SILENT CIVILIAN
"Rebirth of the Temple"

(Mediaskare)

01. Intro - Call to Arms
02. Funeral
03. The Song Remains Un-Named
04. Rebirth of the Temple
05. Divided
06. Bitter Pill
07. Force Fed
08. Lies in the House of Shame
09. Wrath
10. Dead to Me 2006
11. Blood Red Sky
12. Falling Down
13. Live Again

RATING: 7/10

I've got to admit, based on the snippets of music I had heard from SILENT CIVILIAN's "Rebirth of the Temple", my first thought about the idea of reviewing this one was, "Christ, not another growl-n-croon emocore band!" As it turns out, "Rebirth of the Temple" does feature a healthy does of those sparklingly clean melodic vocals you hear so much these days, but also a rip roaring metallic attack.
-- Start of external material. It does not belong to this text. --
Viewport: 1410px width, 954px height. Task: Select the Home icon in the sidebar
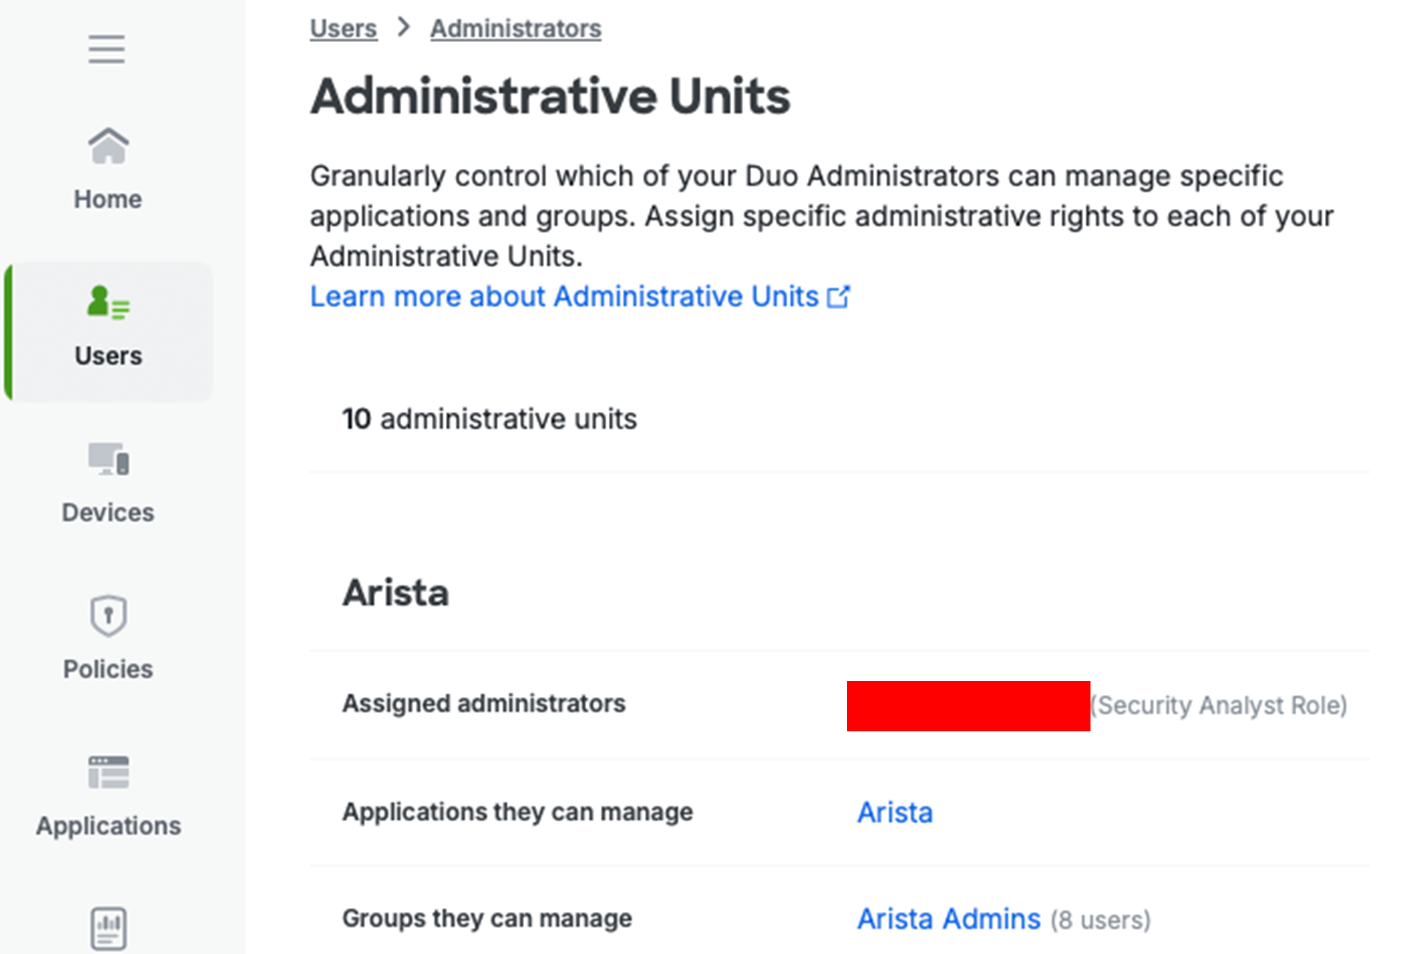pyautogui.click(x=106, y=146)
Founded by former SPINESHANK vocalist/guitarist Jonny Santos, SILENT CIVILIAN for the most part succeeded in winning me over, despite the shiny emo moments, thanks to a sincere approach to its craft and some absolutely scalding guitar work.
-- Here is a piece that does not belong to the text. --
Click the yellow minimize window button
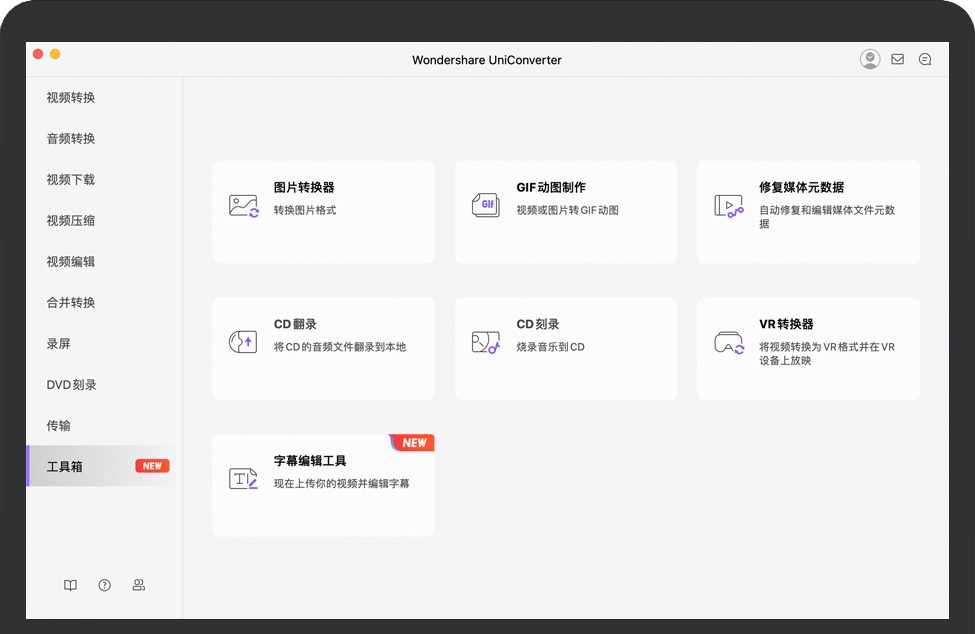Image resolution: width=975 pixels, height=634 pixels. (x=55, y=54)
I would be less than honest if I said that I was awestruck every time those soaring, sometimes cliché, choruses kicked in. However, I am inclined to chalk it up more to personal preference than any kind of inherent weakness in the band's style choice. On virtually every track, the group meshes attacking riffs, searing solos, brutal drumming, and melody-drenched bombast. Songs like "Force Fed" and "Bitter Pill" seem to go for an ATREYU-esque vibe in the way the arrangements are assembled, but the thrashy metal foundations are rock solid and the overall sense of melody, while a little too over-the-top at times, is generally satisfying. The approach only becomes irksome when it is apparent that songs such as "Dead to Me 2006" could stand on their own without the injection of the clean stuff, especially when one hears a skull-cracker like "Falling Down", which pummels from start to finish without any hint of vocal pleasantries.
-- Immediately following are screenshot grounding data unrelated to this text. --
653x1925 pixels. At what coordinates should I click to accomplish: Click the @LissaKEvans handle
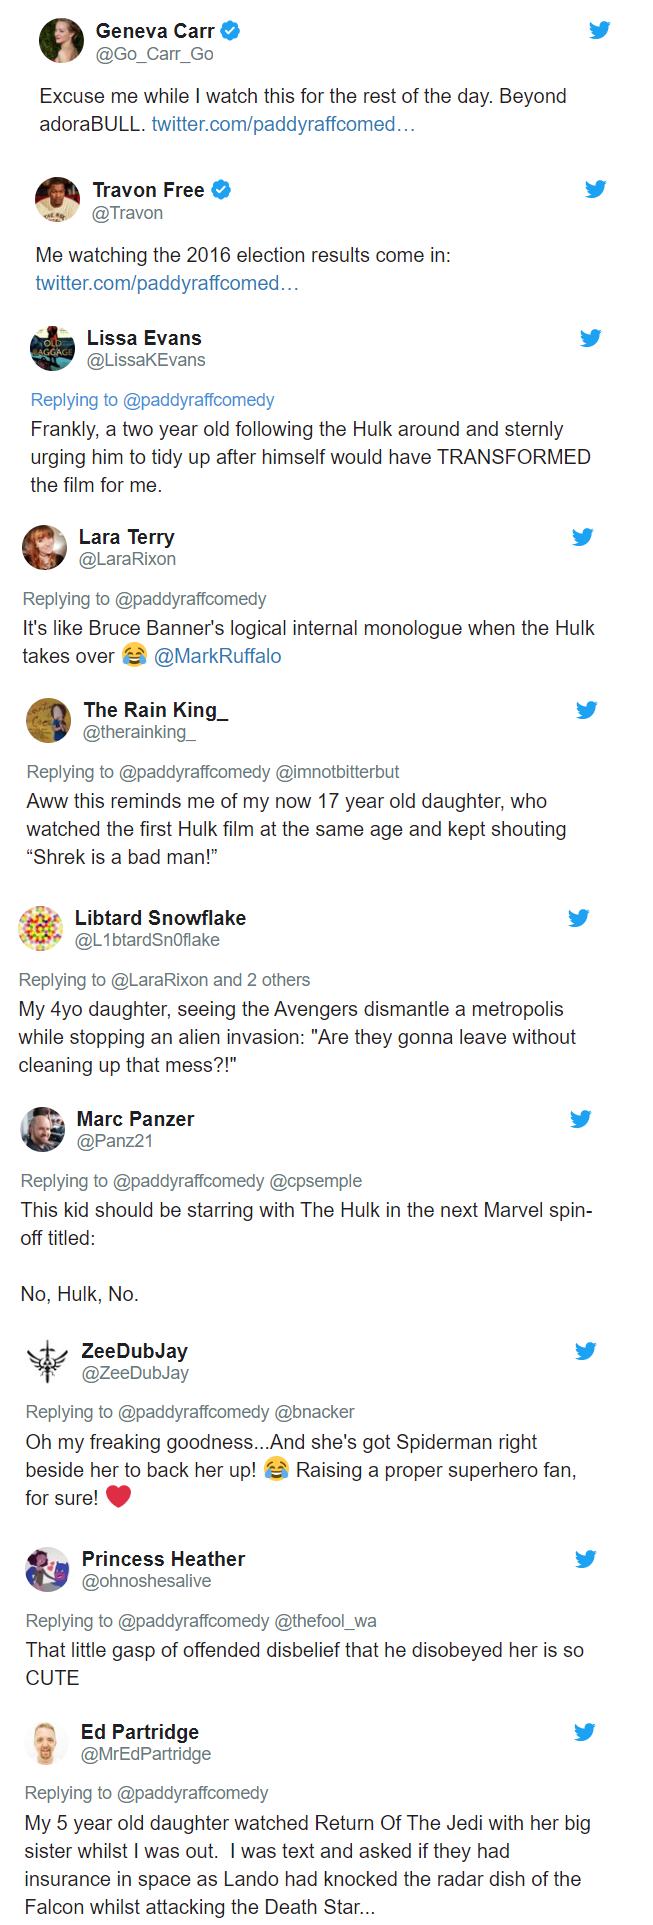(146, 359)
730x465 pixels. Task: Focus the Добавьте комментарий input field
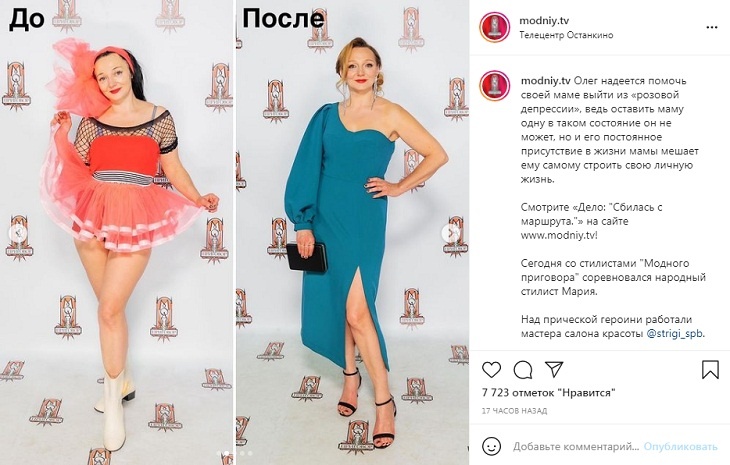click(x=576, y=446)
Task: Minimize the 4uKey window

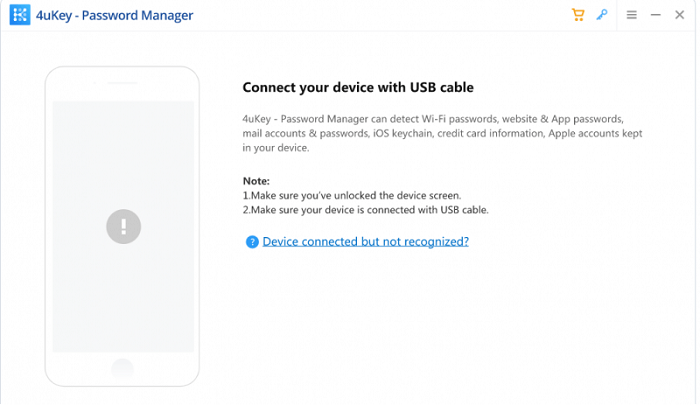Action: tap(655, 15)
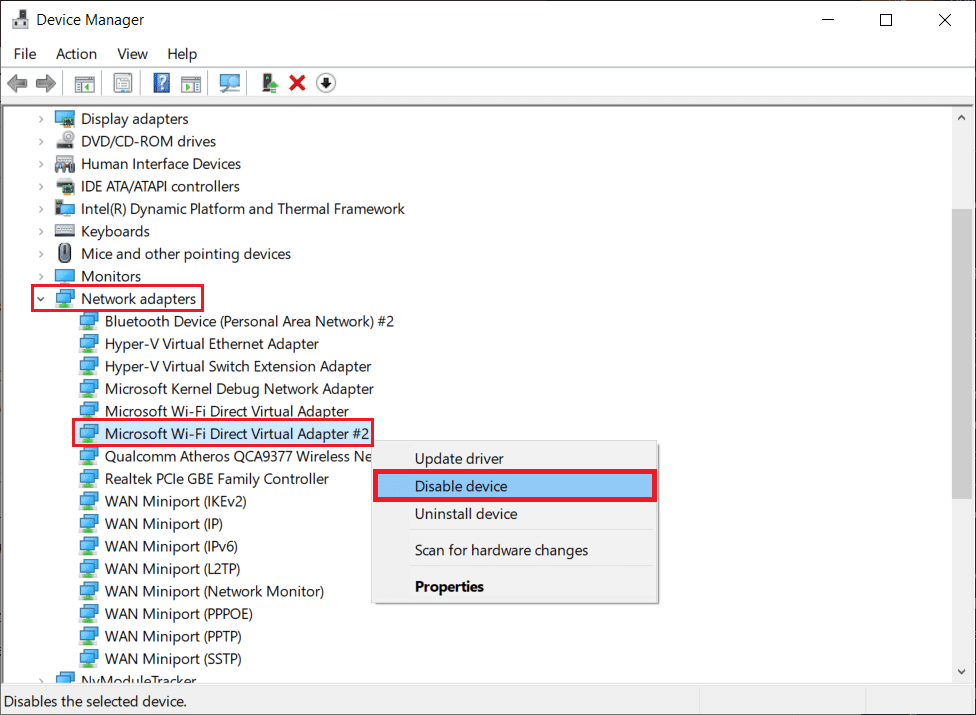
Task: Click the red X Uninstall device toolbar icon
Action: pyautogui.click(x=297, y=82)
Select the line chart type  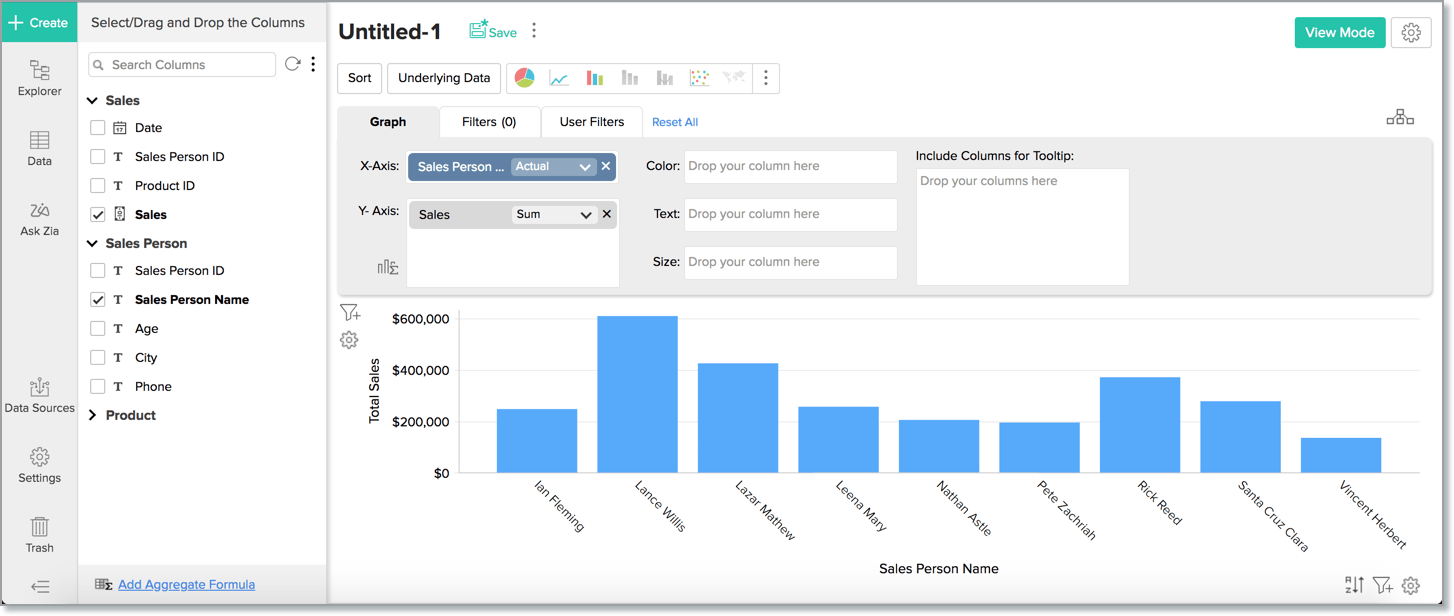(x=559, y=78)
By the time "Blood Red Sky" rolls around the delivery becomes a little formulaic though, almost making me think I was listening to BEDLIGHT FOR BLUE EYES during the chorus. However, when the politically charged (as are many of these songs) "Lies in the House of Shame" clobbers you over the head with pure metal conviction and a passionate vocal performance, or the catchy title track embeds in the brain, it becomes apparent that the boys are competent and convincing. "Rebirth of the Temple" may not be a grand slam, but it is definitely a pleasant surprise and strong first effort.